Predictive and Therapeutic Implications of a Novel PLCγ1/SHP2-Driven Mechanism of Cetuximab Resistance in Metastatic Colorectal Cancer

Purpose Cetuximab is an EGFR-targeted therapy approved for the treatment of RAS wild-type (WT) metastatic colorectal cancer (mCRC). However, about 60% of these patients show innate resistance to cetuximab. To increase cetuximab efficacy, it is crucial to successfully identify responder patients, as well as to develop new therapeutic approaches to overcome cetuximab resistance. Experimental Design: We evaluated the value of EGFR effector phospholipase C gamma 1 (PLC gamma 1) in predicting cetuximab responses, by analyzing progression-free survival (PFS) of a multicentric retrospective cohort of 94 treated patients with mCRC (log-rank test and Cox regression model). Furthermore, we used in vitro and zebrafish xenotransplant models to identify and target the mechanism behind PLC gamma 1-mediated resistance to cetuximab. Results: In this study, levels of PLC gamma 1 were found increased in RAS WT tumors and were able to predict cetuximab responses in clinical samples and in vitro and in vivo models. Mechanistically, PLC gamma 1 expression was found to bypass cetuximab-dependent EGFR inhibition by activating ERK and AKT pathways. This novel resistance mechanism involves a noncatalytic role of PLC gamma 1 SH2 tandem domains in the propagation of downstream signaling via SH2-containing protein tyrosine phosphatase 2 (SHP2). Accordingly, SHP2 inhibition sensitizes PLC gamma 1-resistant cells to cetuximab.

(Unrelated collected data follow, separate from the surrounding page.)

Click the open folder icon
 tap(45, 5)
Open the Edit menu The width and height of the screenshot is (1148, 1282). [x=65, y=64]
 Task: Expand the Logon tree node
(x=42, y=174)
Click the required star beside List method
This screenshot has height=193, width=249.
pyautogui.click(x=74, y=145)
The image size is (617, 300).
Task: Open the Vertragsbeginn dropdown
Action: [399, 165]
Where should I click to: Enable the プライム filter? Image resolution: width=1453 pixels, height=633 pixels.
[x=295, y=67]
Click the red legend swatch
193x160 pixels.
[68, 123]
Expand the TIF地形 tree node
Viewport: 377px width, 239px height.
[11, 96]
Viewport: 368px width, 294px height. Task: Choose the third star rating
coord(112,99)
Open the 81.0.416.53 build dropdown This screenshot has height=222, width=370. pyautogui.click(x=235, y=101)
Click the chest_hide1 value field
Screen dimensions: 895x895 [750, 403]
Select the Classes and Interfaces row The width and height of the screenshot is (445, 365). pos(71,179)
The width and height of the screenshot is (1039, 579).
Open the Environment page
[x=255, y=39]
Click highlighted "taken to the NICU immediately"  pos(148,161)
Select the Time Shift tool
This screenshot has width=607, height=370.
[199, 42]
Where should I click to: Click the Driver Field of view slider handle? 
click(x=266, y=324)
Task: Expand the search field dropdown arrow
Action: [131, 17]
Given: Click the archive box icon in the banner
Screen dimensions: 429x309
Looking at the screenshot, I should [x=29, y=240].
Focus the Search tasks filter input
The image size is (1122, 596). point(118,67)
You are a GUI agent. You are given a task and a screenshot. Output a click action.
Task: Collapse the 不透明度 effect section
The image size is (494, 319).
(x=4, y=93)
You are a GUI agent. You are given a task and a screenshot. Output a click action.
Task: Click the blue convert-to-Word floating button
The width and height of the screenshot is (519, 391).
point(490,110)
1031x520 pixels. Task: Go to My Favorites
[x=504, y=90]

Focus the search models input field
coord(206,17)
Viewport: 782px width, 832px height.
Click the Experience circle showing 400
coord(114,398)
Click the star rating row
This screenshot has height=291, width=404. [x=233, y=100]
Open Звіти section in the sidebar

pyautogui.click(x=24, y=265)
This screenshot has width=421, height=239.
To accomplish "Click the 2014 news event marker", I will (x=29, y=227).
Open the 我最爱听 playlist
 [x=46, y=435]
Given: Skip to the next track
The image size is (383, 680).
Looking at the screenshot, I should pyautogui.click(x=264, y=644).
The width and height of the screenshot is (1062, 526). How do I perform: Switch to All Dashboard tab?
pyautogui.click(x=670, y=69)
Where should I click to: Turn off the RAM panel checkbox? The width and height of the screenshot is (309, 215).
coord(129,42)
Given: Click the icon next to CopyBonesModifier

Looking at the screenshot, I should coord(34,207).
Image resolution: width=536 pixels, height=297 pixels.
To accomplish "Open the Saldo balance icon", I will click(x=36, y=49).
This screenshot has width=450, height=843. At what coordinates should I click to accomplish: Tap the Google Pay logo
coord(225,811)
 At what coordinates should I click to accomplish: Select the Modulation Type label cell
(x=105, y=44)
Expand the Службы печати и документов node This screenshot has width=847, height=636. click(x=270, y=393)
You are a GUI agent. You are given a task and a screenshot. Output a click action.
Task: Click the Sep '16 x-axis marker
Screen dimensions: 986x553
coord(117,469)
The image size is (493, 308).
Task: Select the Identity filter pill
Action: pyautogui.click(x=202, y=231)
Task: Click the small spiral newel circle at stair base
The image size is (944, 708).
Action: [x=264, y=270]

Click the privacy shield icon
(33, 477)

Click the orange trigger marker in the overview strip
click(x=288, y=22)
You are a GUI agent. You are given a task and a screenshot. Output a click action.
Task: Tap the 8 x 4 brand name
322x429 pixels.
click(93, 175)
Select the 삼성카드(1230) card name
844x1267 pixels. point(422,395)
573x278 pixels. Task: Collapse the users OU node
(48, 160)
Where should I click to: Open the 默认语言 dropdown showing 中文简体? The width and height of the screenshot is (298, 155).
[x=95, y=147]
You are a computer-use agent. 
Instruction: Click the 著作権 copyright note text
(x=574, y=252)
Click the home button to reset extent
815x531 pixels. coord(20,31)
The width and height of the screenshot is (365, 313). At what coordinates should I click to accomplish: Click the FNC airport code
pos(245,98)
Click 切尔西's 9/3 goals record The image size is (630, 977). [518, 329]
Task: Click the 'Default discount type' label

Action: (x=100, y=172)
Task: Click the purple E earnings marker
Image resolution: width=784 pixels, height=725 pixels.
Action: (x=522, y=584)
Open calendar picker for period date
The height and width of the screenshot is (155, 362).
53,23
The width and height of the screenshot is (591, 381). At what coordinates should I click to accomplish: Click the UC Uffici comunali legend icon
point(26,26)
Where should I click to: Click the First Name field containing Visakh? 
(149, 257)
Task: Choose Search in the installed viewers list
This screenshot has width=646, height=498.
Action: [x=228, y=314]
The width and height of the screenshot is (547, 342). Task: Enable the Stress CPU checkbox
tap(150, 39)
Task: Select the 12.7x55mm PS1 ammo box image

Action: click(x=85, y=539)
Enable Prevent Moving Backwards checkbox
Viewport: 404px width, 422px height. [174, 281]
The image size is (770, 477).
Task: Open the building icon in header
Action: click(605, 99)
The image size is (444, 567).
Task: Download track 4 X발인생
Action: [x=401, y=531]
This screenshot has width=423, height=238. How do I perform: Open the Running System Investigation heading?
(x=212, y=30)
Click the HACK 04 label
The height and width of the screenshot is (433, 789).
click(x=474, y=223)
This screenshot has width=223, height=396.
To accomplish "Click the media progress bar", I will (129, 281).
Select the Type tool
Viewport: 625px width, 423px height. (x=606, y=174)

Conclusions: Our discoveries reveal the potential of PLC gamma 1 as a predictive biomarker for cetuximab responses and suggest an alternative therapeutic approach to circumvent PLC gamma 1-mediated resistance to cetuximab in patients with RAS WT mCRC. In this way, this work contributes to the development of novel strategies in the medical management and treatment of patients with mCRC.